What to do in Perlan?

There are many interesting things to do in Perlan such as visit the Wonders of Iceland exhibition, experience a 360 degree view of Reykjavik and its surroundings from the observation deck, or perhaps enjoy a panoramic cup of coffee.

Perlan – Wonders of Iceland

Perlan – Wonders of Iceland provides deep insight into Iceland‘s unique nature.

In the summer of 2017, Perlan opened the Glacier Exhibition, the first part of the Icelandic Natural Wonders exhibition, where you can learn about the history and the future of Iceland‘s glaciers. You also get the chance to experience walking through one of them. It’s a great experience, one we fully recommend.

The glacier exhibition tells the story of glaciers, their history and future, and gives visitors the amazing opportunity to experience travelling through one of them. The Museum developed a method to accurately replicate an ice cave dug through a glacier.

The Forces of Nature exhibit lets you see, hear and feel the power of our Earth. Volcanoes, earthquakes and geothermal energy comes alive at your fingertips. Other exhibits showcase Iceland’s coastlines, oceans and freshwater springs. A state-of-the-art planetarium features a show about the northern lights and their importance to Iceland.

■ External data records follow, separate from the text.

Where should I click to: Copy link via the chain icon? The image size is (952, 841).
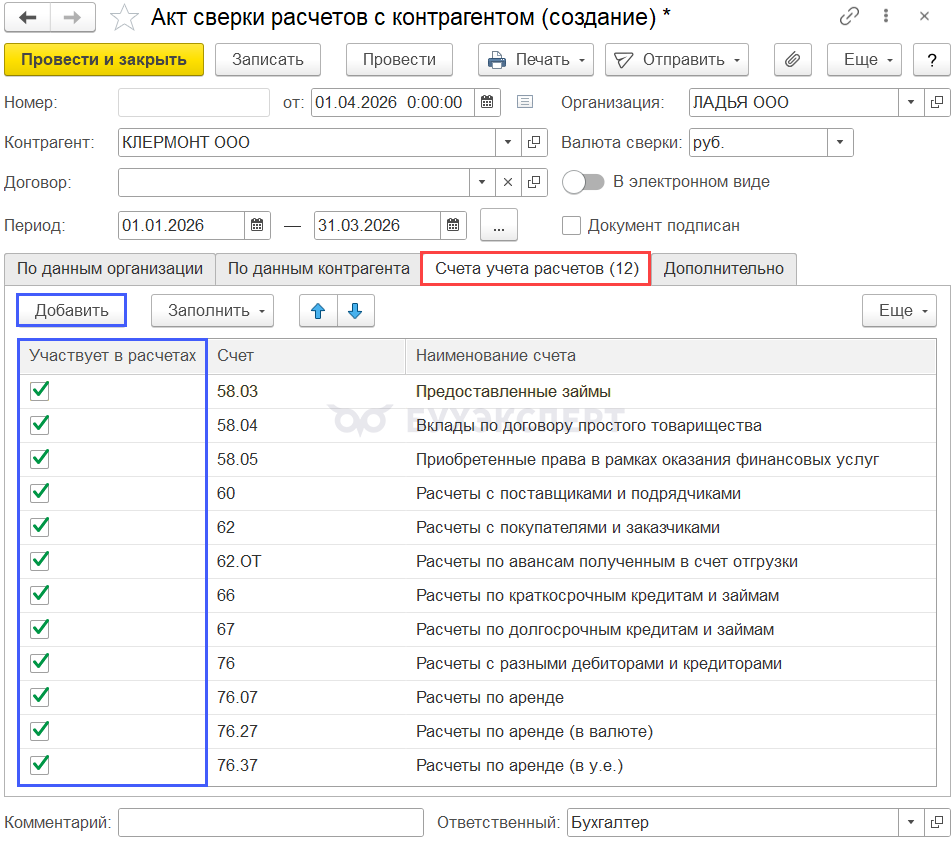coord(850,17)
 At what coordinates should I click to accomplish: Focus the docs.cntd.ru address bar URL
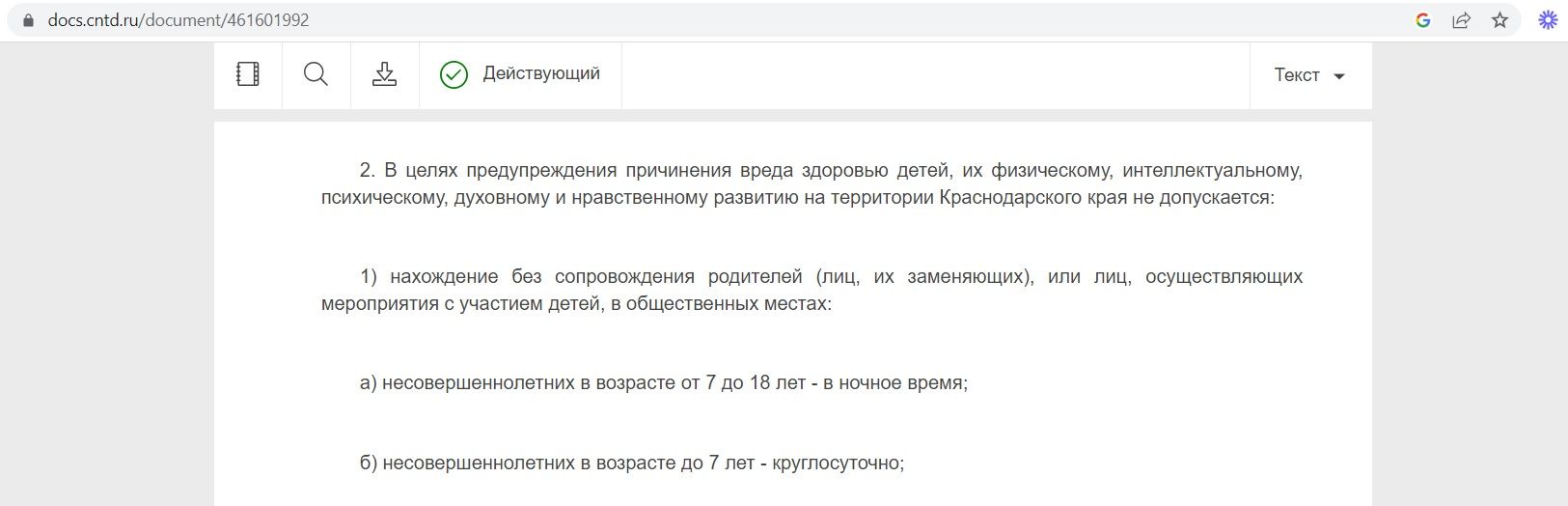[179, 20]
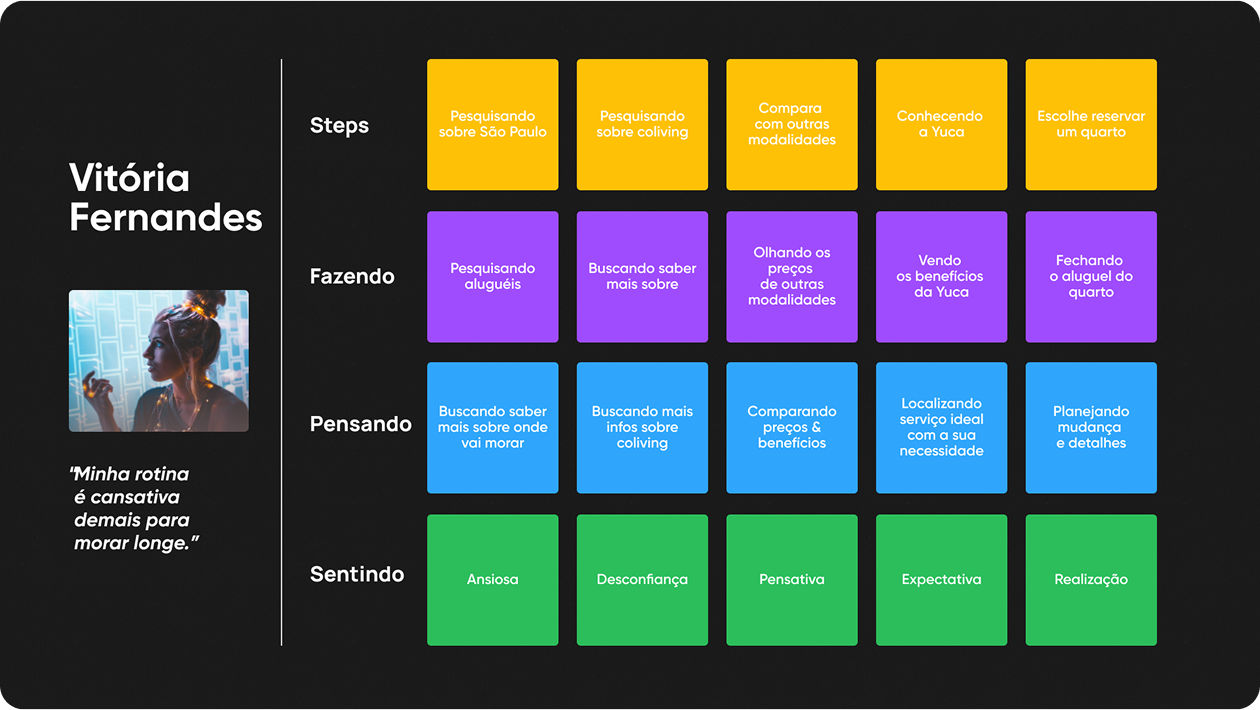Click Vitória Fernandes' profile photo
This screenshot has height=710, width=1260.
pyautogui.click(x=158, y=361)
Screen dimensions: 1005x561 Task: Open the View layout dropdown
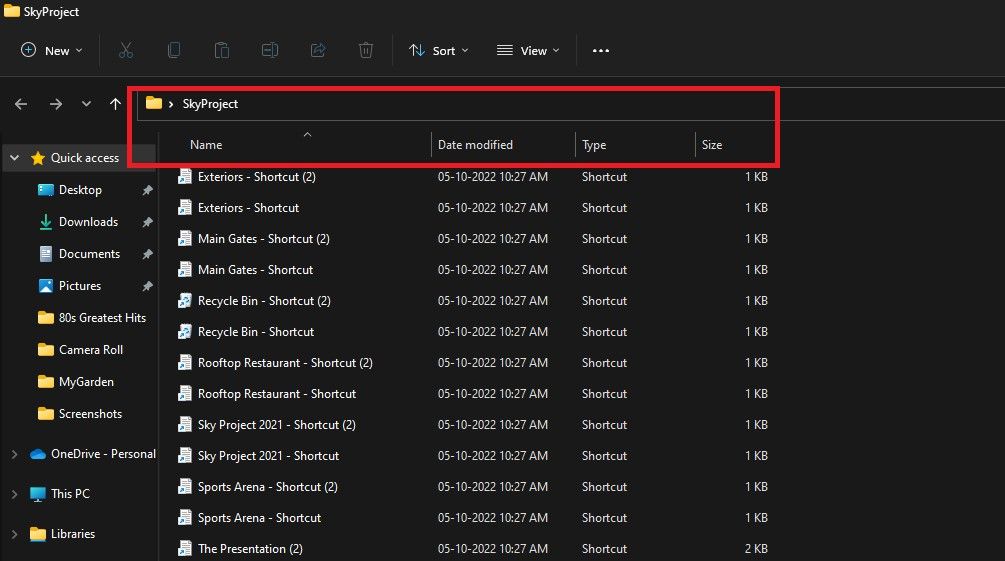pos(528,50)
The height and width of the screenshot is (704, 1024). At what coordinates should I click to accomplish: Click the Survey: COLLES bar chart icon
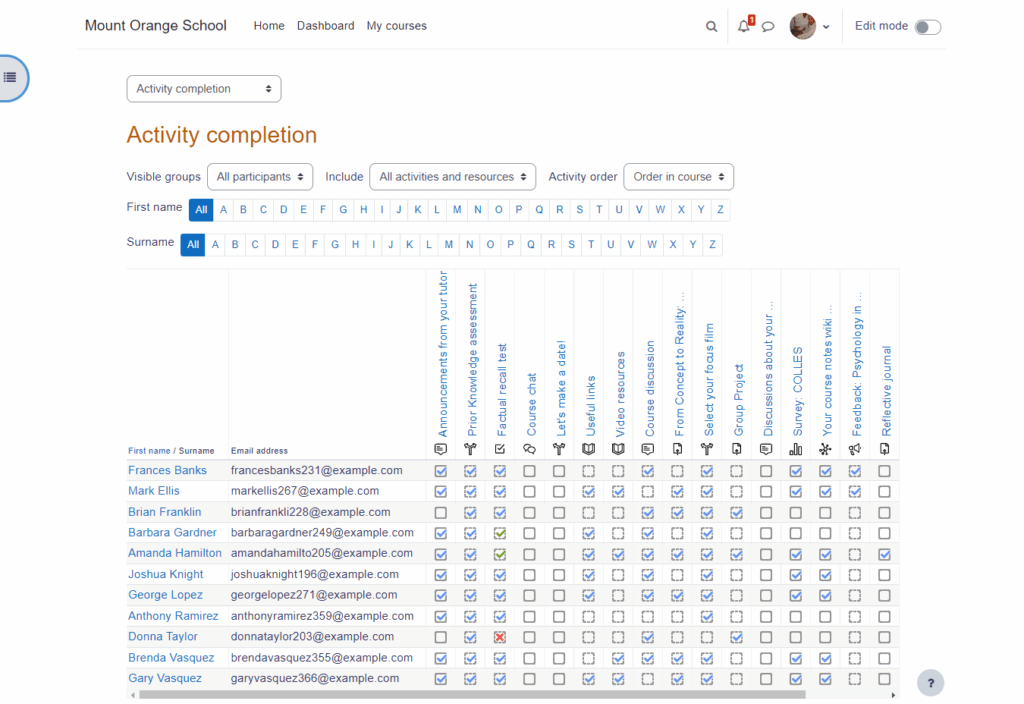[x=796, y=450]
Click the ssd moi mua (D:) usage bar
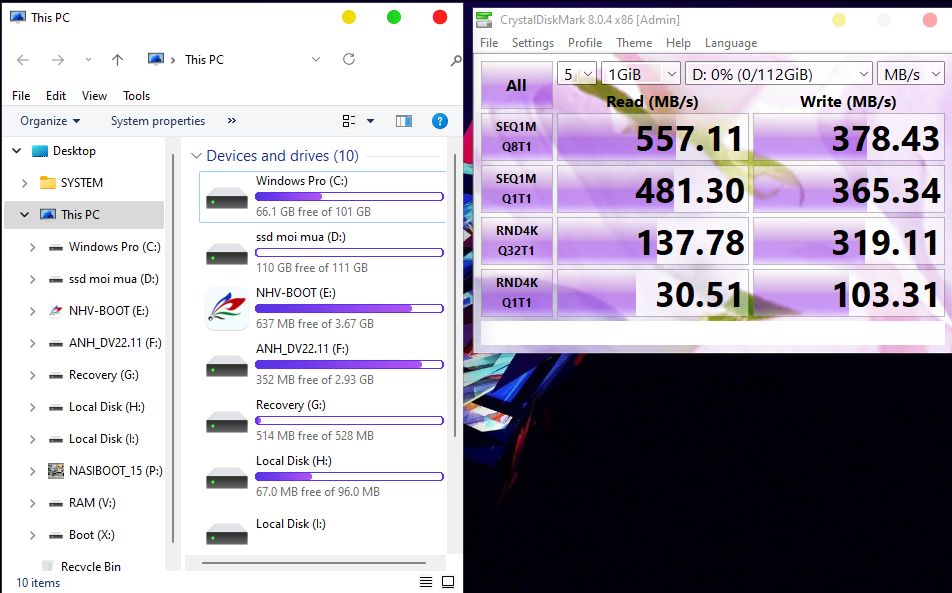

Is the viewing deck accessible to public?

Yes, it is. Perlan has a 360 degree viewing deck on the fourth floor.  The viewing deck offers an awesome view of Reykjavik and the neighbouring communities and the mountain ranges around the city, e.g. the picturesque Mount Esja. On clear days you can even see the lofty  Snaefellsjokull mountain across the bay on Snaefellsnes peninsula.

Is there an entrance fee to Perlan?

Perlan is open every day of the week between 08:00am and 19:00 7:00pm). It is free to enter the building, but there there’s an entrance fee to the exhibition and the observation deck.